* Text shown *
--- Begin ---

Trading of cryptocurrencies means buying at a low price and selling at a high price, as opposed to investing, which means keeping the cryptocurrency for a long time.
According to Mr. Mohammad Hosseini, trading requires analyzing the price of cryptocurrencies at different time intervals, which necessitates learning technical analysis and using fundamental analysis so that the trader will be able to identify the opportunities offered by the market.
Technical Analysis – The most important tool of a trader
Transaction or trading of cryptocurrency refers to buying and selling cryptocurrencies for the purpose of making a profit. The trader uses price charts, market news and future market events to make a profit.
There are many types of cryptocurrency trading, and the trading period can vary from a few seconds to a few months, depending on the trading style. Each of the different styles must be tested for an acceptable period of time to determine whether it is beneficial or not for the trader.

--- End ---

* Dataset extract *

--- Begin ---

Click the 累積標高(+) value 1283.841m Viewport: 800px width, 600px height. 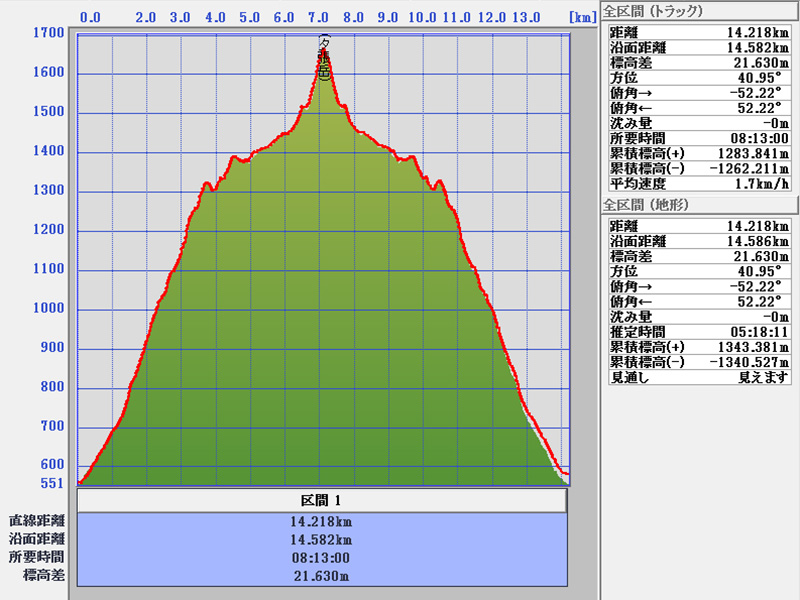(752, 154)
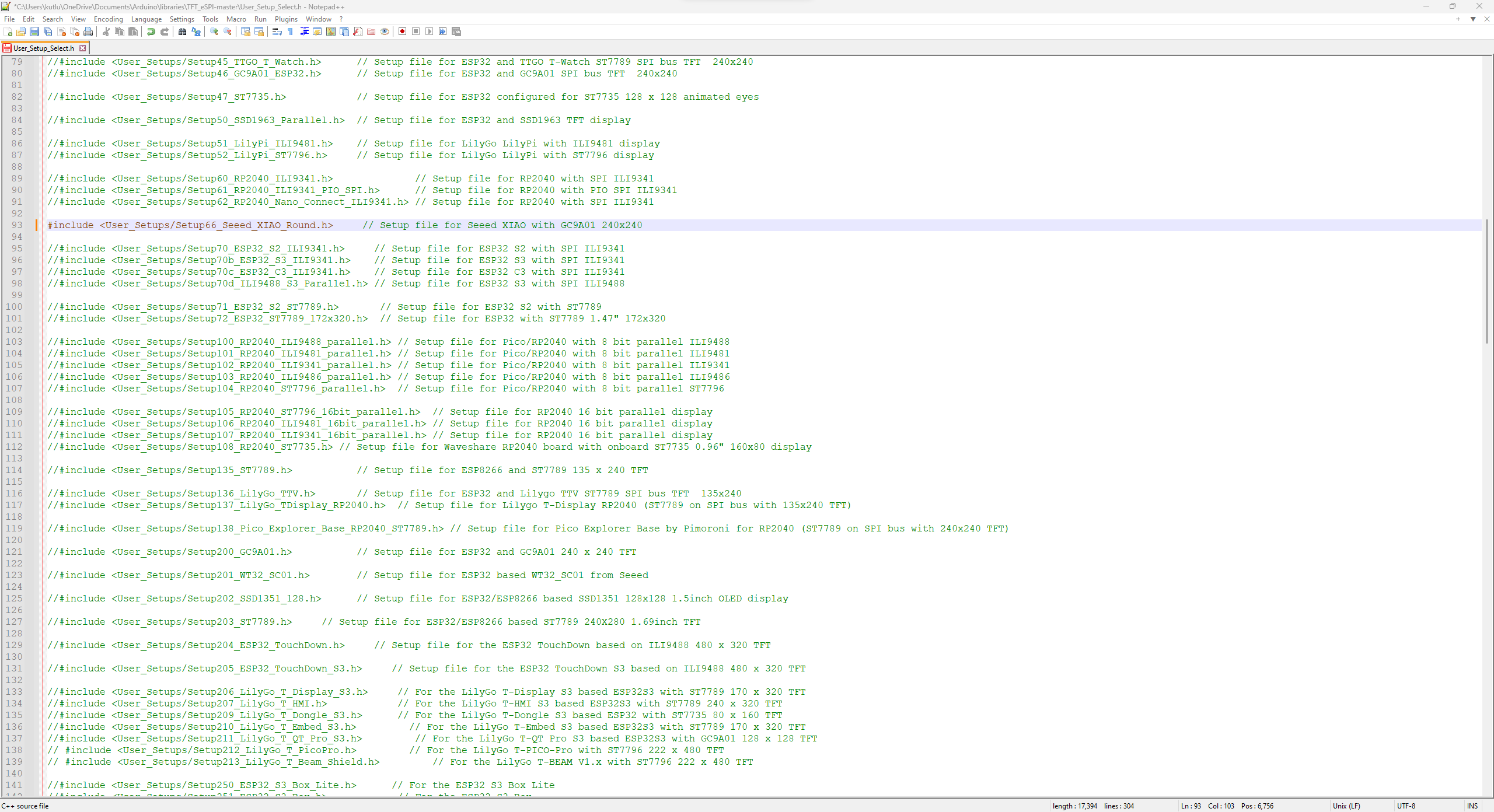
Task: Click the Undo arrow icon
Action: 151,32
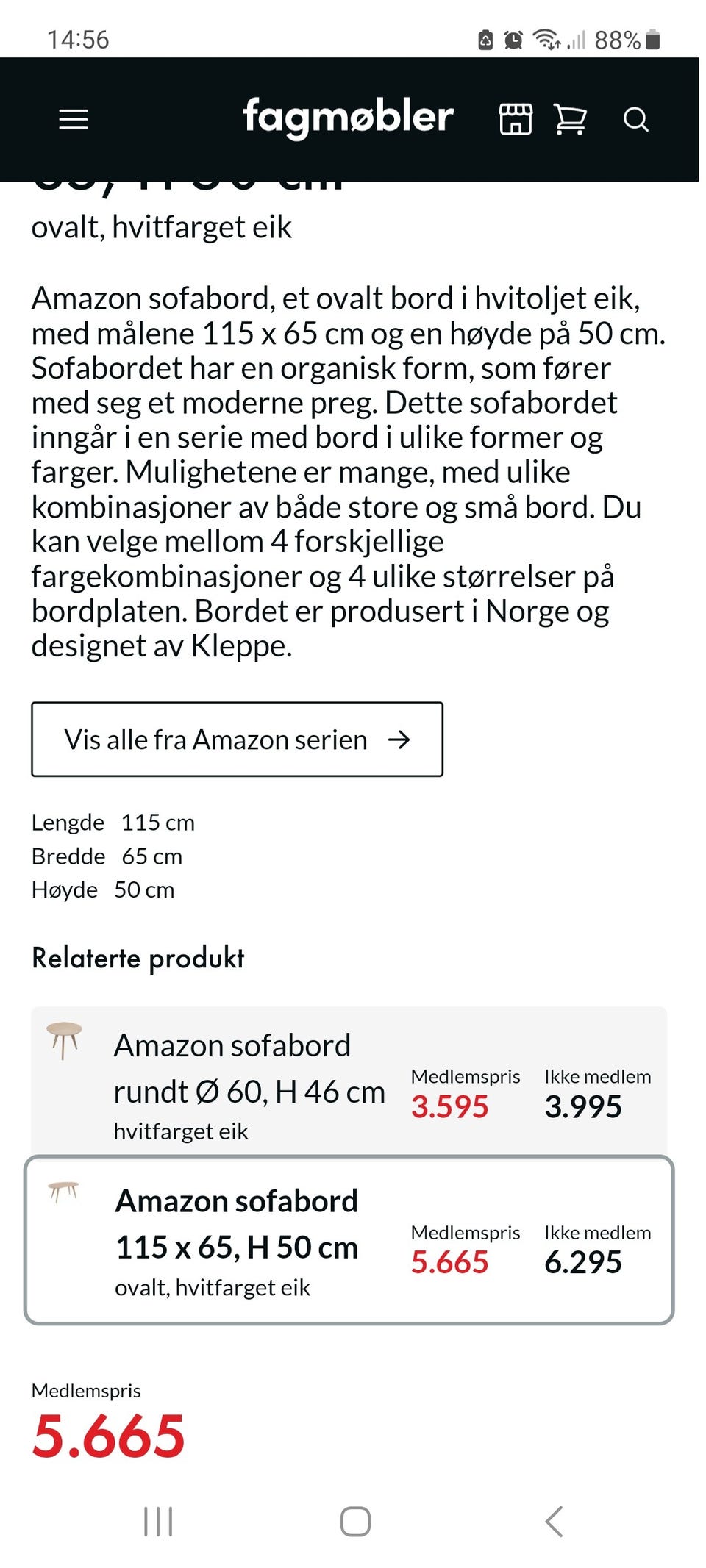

--- End ---

* Task list *
1) Transcribe from the passage on cryptocurrency trading, beginning at the words "Trading of cryptocurrencies" and stopping after the words "by the market.".
2) According to the passage on cryptocurrency trading, what does a trader use in order to make a profit?
3) Extend the passage on cryptocurrency trading, beginning after its final sentence.

* Responses per task *
1)
Trading of cryptocurrencies means buying at a low price and selling at a high price, as opposed to investing, which means keeping the cryptocurrency for a long time.
According to Mr. Mohammad Hosseini, trading requires analyzing the price of cryptocurrencies at different time intervals, which necessitates learning technical analysis and using fundamental analysis so that the trader will be able to identify the opportunities offered by the market.

2) Price charts, market news and future market events.

3)
In general, you cannot find a trader who trades in the cryptocurrency market without analyzing the price charts of a cryptocurrency. In fact, technical analysis has the potential to run in all financial markets where asset prices fluctuate. On the other hand, technical analysis, which is widely used in the cryptocurrency market by traders and market analysts, is based on three general principles, which are:
- Everything is included in the price.
- Prices of assets change according to price trends.
- History repeats itself.
But according to Mr. Mohammad Hosseini, no analyst or trader can predict the price of a cryptocurrency in the future, certainly. On the other hand, traders and analysts, by technical analysis of the price charts of cryptocurrencies and relying on patterns, methods and regulations related to technical analysis, predict how, for example, the price of a cryptocurrency will change next week. He believes: no trader is able to make only profitable trades and he will certainly have trades that are accompanied by losses. However, there are traders whose asset balance of profit and loss is always positive at the end of the day.
Methods of trading in the cryptocurrency market
- Immediate buying or selling or scalping
In this type of transaction, the trader seeks to make a profit (albeit a very small profit) from the exchange of cryptocurrency in very short periods of time. This type of transaction can be done in minutes to hours. For example, you buy a currency for $ 100 and a few minutes later you sell it for $ 105. This transaction requires skill, focus, time management, and risk management. If you do this type of transaction correctly, you will get a good profit in a short time. This type of transaction is also known as scalping.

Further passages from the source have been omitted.